Still making the numbers sing
News Corp's fiscal third quarter looked like the kind of update investors want from an old-media company that’s trying very hard not to act old. Chief Executive Robert Thomson said the quarter marked the company’s 12th straight quarter of profitability growth on a continuing-operations basis, with revenue climbing and margins stretching out a bit more.
That’s the kind of sentence that says, “Yes, the internet broke the business model — but we’re adapting.” And for shareholders, that matters because media names tend to get judged on one thing: can they keep turning content into cash without the whole thing leaking out the bottom?
Why investors should care
The big takeaway isn’t just that revenue improved. It’s that profits rose across several parts of the business, which suggests this wasn’t a one-off sugar rush from a random asset sale or accounting tweak.

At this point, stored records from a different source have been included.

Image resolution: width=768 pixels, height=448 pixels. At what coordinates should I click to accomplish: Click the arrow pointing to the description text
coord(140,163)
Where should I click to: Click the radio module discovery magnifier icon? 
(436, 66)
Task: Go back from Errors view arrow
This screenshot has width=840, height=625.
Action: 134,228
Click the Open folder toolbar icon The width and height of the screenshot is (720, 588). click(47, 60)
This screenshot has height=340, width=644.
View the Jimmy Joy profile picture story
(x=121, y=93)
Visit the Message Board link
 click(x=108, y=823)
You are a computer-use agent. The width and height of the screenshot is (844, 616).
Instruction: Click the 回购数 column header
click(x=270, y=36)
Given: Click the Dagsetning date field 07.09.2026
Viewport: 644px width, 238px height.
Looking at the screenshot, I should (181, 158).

A few things to keep on your radar:
- Revenue moved higher, giving the company more breathing room.
- Margins expanded, which usually means management is getting a little sharper with costs.
- Profit gains showed up across multiple businesses, not just one lucky segment doing the heavy lifting.
The bigger picture
For a company like News Corp, the market usually wants proof of two things: that the legacy stuff isn’t fading too fast, and that the newer mix of businesses can carry more weight over time. This report checks the first box and suggests the second one isn’t fantasy-land either.
Big picture: when a media company can post its 12th straight quarter of profit growth, that’s not a fluke — that’s a pattern. And patterns are what investors pay for.